* Input records *

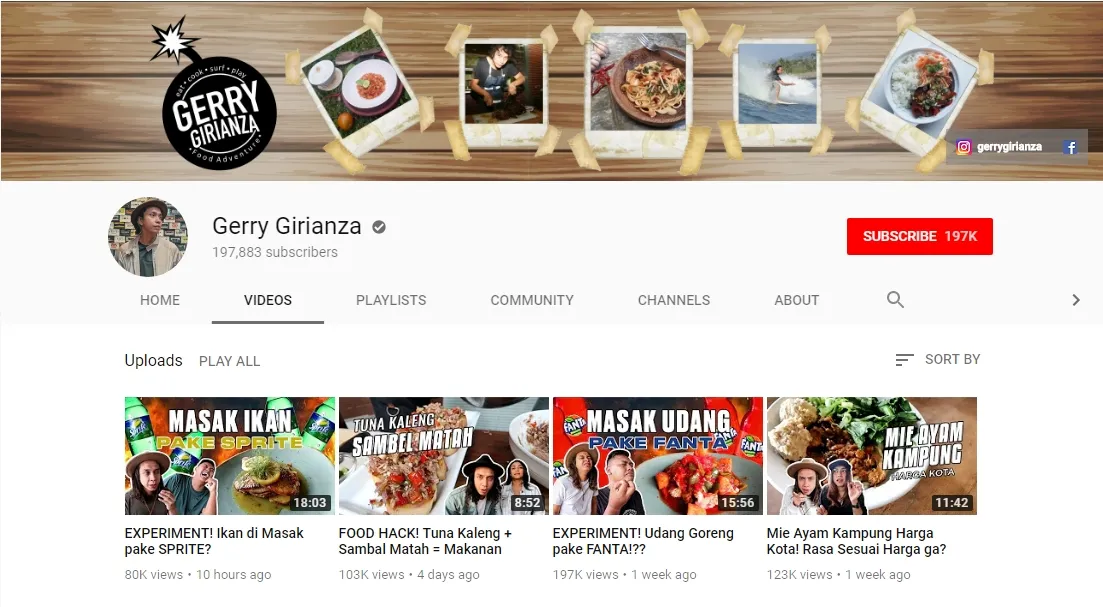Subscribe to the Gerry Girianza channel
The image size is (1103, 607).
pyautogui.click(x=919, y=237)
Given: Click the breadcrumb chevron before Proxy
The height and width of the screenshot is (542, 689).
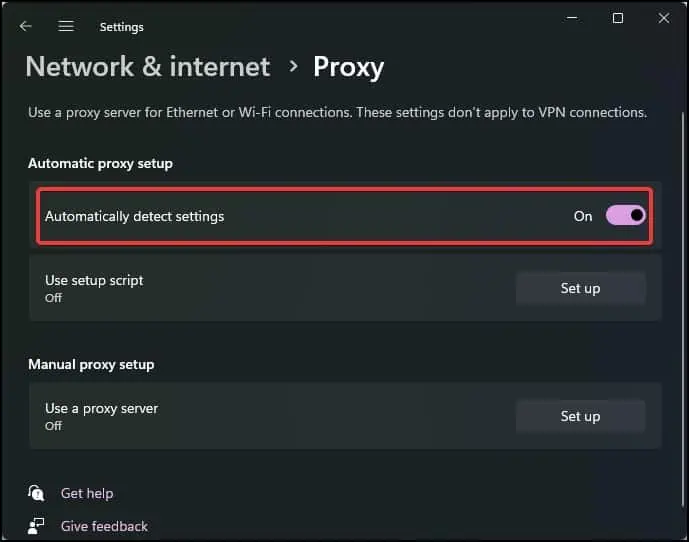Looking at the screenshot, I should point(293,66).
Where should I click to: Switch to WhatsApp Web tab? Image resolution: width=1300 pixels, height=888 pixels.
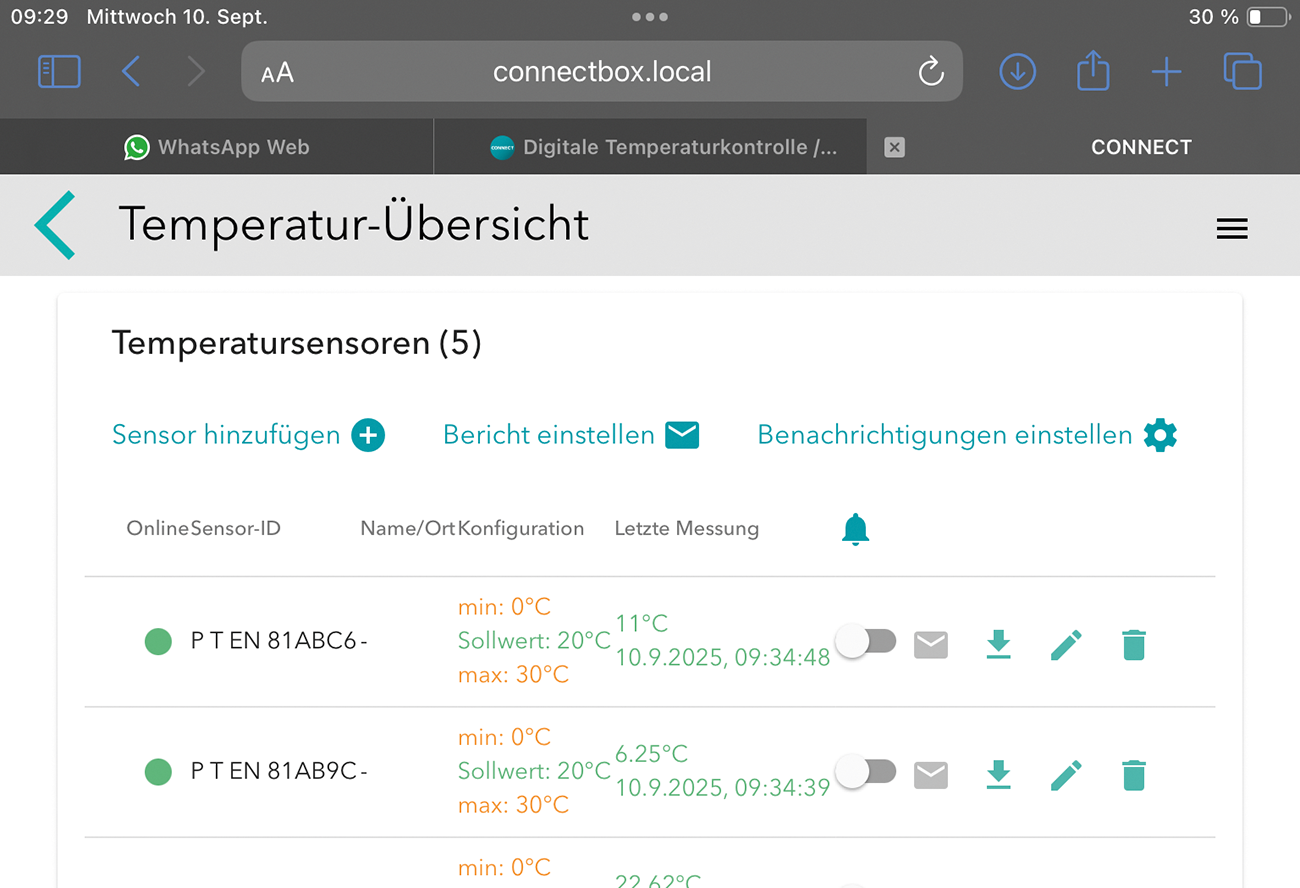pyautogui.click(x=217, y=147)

* What the task requires *
Transcribe exactly the span of lines that opens with the line holding "Where should I" and closes with the last line of the entries above. Omit pictures.

* Exercise result *
Where should I click to: Switch to WhatsApp Web tab? Image resolution: width=1300 pixels, height=888 pixels.
pyautogui.click(x=217, y=147)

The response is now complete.